With the European Parliament and EU Council of Ministers finally approving a major overhaul of EU anti-money laundering (AML) laws, accountants in the bloc will have to change their practices to comply with tighter laws. The key impact will come under a new comprehensive AML regulation, a legal instrument that must be followed to the letter – member states would have had more leeway on implementation if an AML directive had been issued, as has always been the case previously.
‘Directives require implementation by jurisdictions, so there have been inconsistencies in how legislation was framed, applied and supervised,’ explains Angela Foyle, AML working party chair for Accountancy Europe. ‘The aim of this package is consistency in processes, procedures and expectations.’
‘You can’t outsource key decisions such as whether to accept or reject a client’
Key changes
One key change, she says, is a new requirement for accountancy practices to create a compliance officer role to run AML compliance programmes. Compliance officers have been specifically protected against reprisals for whistleblowing, with supervisory AML authorities having to be notified if compliance officers are dismissed as a result of AML compliance activity.
The new regulation clarifies and intensifies customer due diligence rules to ensure that accountants know their clients are not involved in criminal activity. The rules on outsourcing outside the EU have also been amended. Foyle says: ‘You can’t outsource certain key decisions such as whether to accept or reject a client, and there are restrictions on outsourcing to high-risk countries.’
Changes in the beneficial ownership requirements mean that accountants know who owns a corporate client or controls an individual’s wealth, and the new laws clarify how to assess both formal ownership and effective control. ‘There’s going to be quite a lot of analytical work around that,’ Foyle points out.
PEPs and STRs
The law also covers special checks on ‘politically exposed persons’ (PEPs) – influential people who face a higher level of bribe risk. Member states have been told to publish categories of people who fall into the PEP classification. The regulation also reinforces rules on how and when accountants make and issue a suspicious transaction report (STR) to their national financial intelligence unit when they have money laundering concerns about a client.
An STR must be filed under the regulation when an auditor, external accountant or tax adviser realises they are ‘taking part in money laundering or terrorist financing’ through helping their client. The same applies when a ‘client is seeking legal advice for the purposes of money laundering, its predicate offences or terrorist financing’, with external accountants and auditors inferring these problems ‘from objective factual circumstances’.
These responsibilities do not apply to in-house accountants unless they themselves are working for other businesses (‘obliged entities’) that have AML duties, such as banks, fund managers, casinos and currency exchanges. Internal accountants who work for an obliged entity may have to screen clients for dirty money, especially when in client-facing roles.

Work instructions: Reproduce the article on EU anti-money laundering rules above verbatim, everything from "An STR must" down to "objective factual circumstances’.".

Supplied data:

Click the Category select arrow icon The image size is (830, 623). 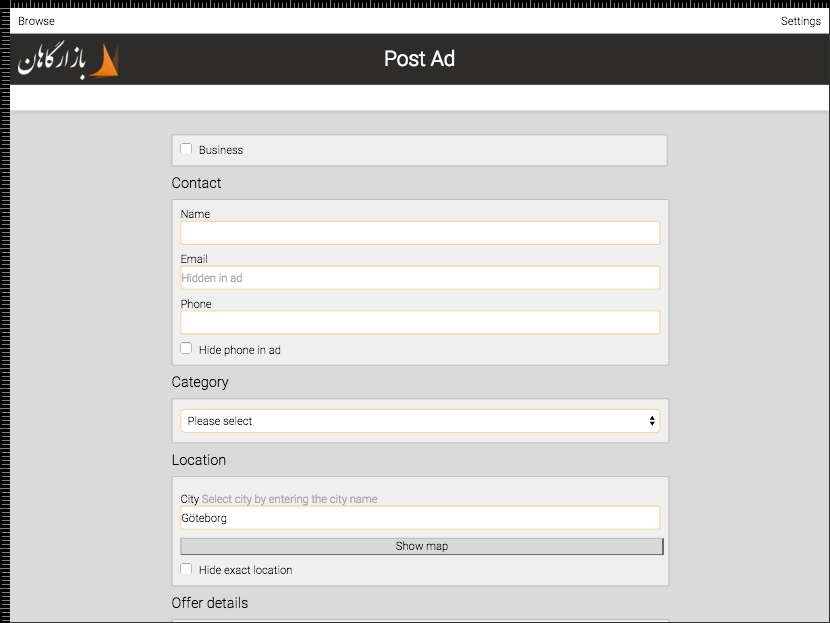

Expected answer:
An STR must be filed under the regulation when an auditor, external accountant or tax adviser realises they are ‘taking part in money laundering or terrorist financing’ through helping their client. The same applies when a ‘client is seeking legal advice for the purposes of money laundering, its predicate offences or terrorist financing’, with external accountants and auditors inferring these problems ‘from objective factual circumstances’.